Se ha sugerido la colocación de estructuras que disminuyan la velocidad de los conductores o que faciliten el paso de los animales, pero aún estas iniciativas requieren un desarrollo más profundo.

También se ha trabajado con el programa de Gestión Ambiental Comunitario del Ministerio de Obras Públicas y Transportes (MOPT) para la colocación de señales en ubicaciones estratégicas.

“Las señales no tendrían nada de sentido si no se educa a las personas. Es otro eje que nosotros tenemos, un programa de educación con la comunidad y los conductores”, aseguró el biólogo.

En el 2016 se produjo Los caminos de la danta, un documental elaborado con el propósito de sensibilizar y fomentar el conocimiento de esta especie. El filme fue realizado por las Escuelas de Biología y de Filosofía de la UCR y muestra los estudios que se están realizando y los esfuerzos para proteger a la danta. Pedro Murillo Rodríguez y Hannia Rodríguez Jiménez fueron los realizadores de este documental.

Costa Rica es un país privilegiado, ya que su posición geográfica le permite ser el hogar de especies tan exclusivas como el Tapirus bairdii (se estima que sólo existen 5000 ejemplares en todo el mundo).
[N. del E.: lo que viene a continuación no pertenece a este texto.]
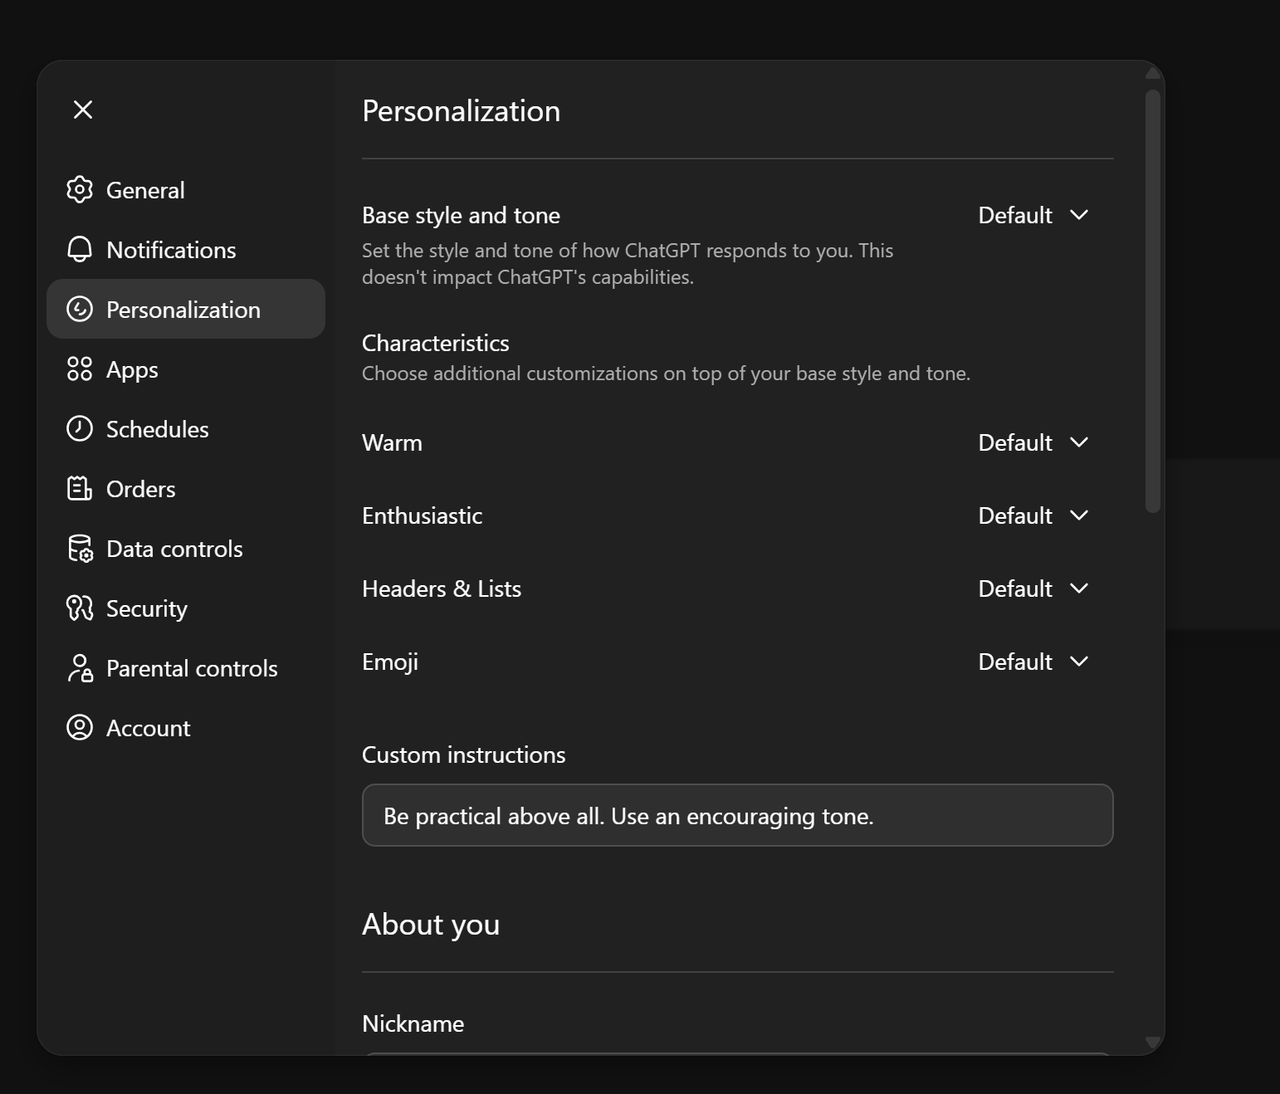Expand the Headers & Lists dropdown

tap(1033, 588)

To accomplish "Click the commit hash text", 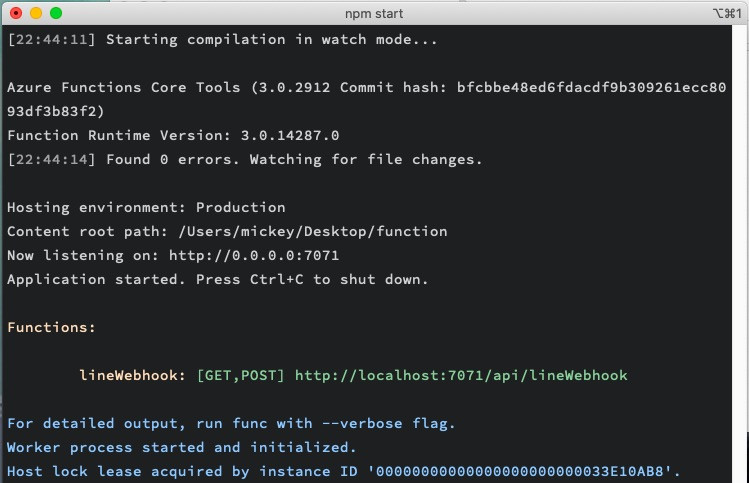I will coord(591,87).
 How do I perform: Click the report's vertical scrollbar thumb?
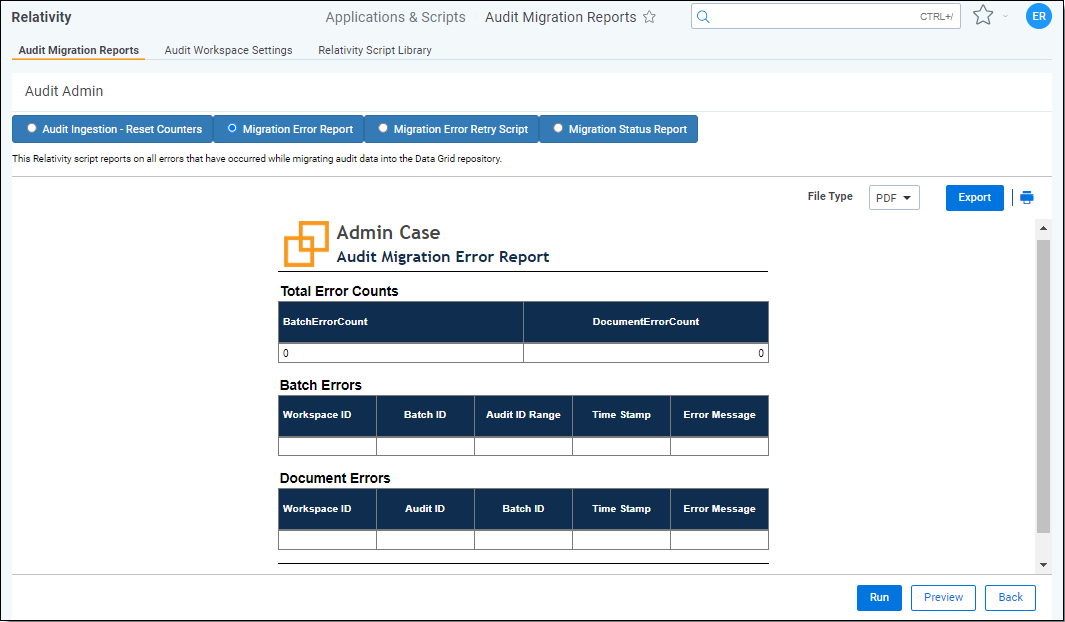(x=1043, y=385)
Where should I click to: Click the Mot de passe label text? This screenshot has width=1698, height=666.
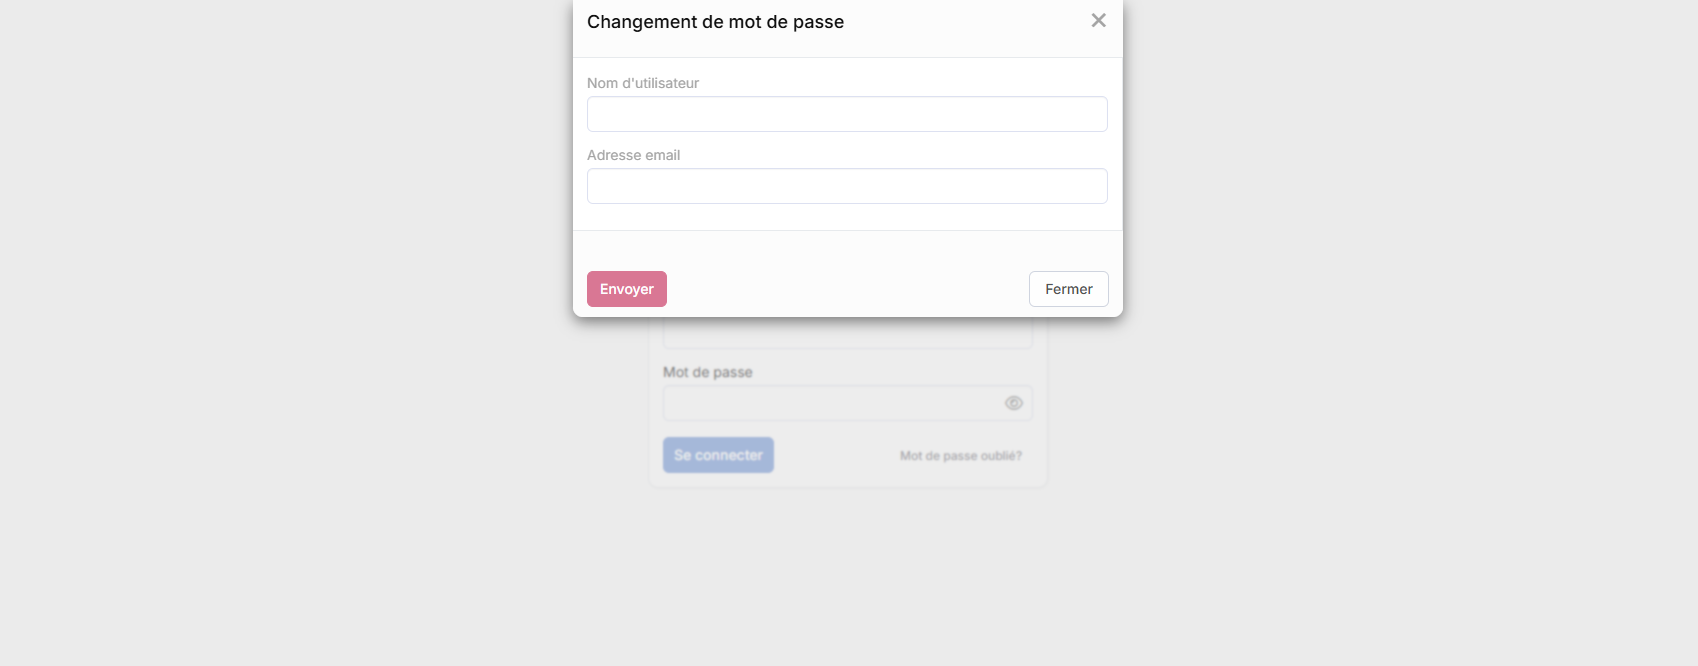[x=707, y=372]
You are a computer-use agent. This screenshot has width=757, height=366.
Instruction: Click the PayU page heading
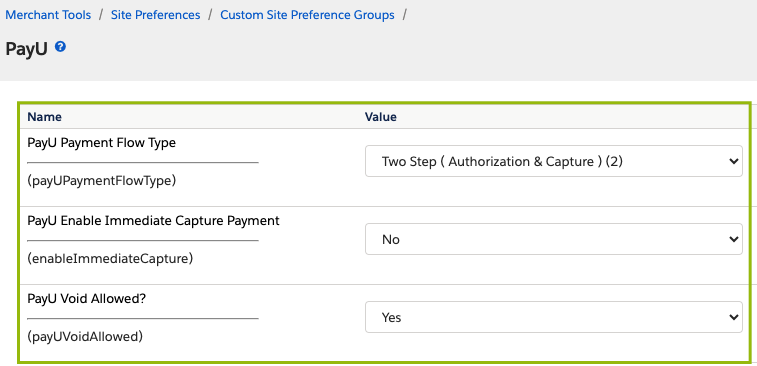[27, 49]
Aunque el secreto no está en tener privilegios, sino en saber conservarlos. A pesar de su tamaño, la danta es una de las piezas más frágiles dentro del ecosistema, y está en las manos de las figuras dominantes, como los seres humanos, poder mantener el equilibro para que el resto de las piezas no se derrumben.

Identidad en peligro de extinción

Naí significa danta en bribri y es un animal representativo para los indígenas bribris. De ahí el nombre de la fundación que el biólogo Esteban Brenes creó.

La cultura bribri describe a la danta como la hermana del dios Sibö y es símbolo de la sabiduría, la vida, la supervivencia y la identidad.

“Para nosotros la danta es la imagen del ser humano. Ella definió cómo se organizan los indígenas en clanes, ella definió toda la identidad de nosotros”, expresó Alí García, indígena bribri y experto en lenguas indígenas de la UCR.

García añadió que la danta es “el estereotipo de la figura femenina ideal para los bribris y debido a su importancia existe todo un código de consumo en términos de alimentos”.

“Mucha gente mayor con la que yo hablo me dice que la extinción de ellas (las dantas) es un símbolo de que nosotros también estamos en vías de extinción”, concluyó.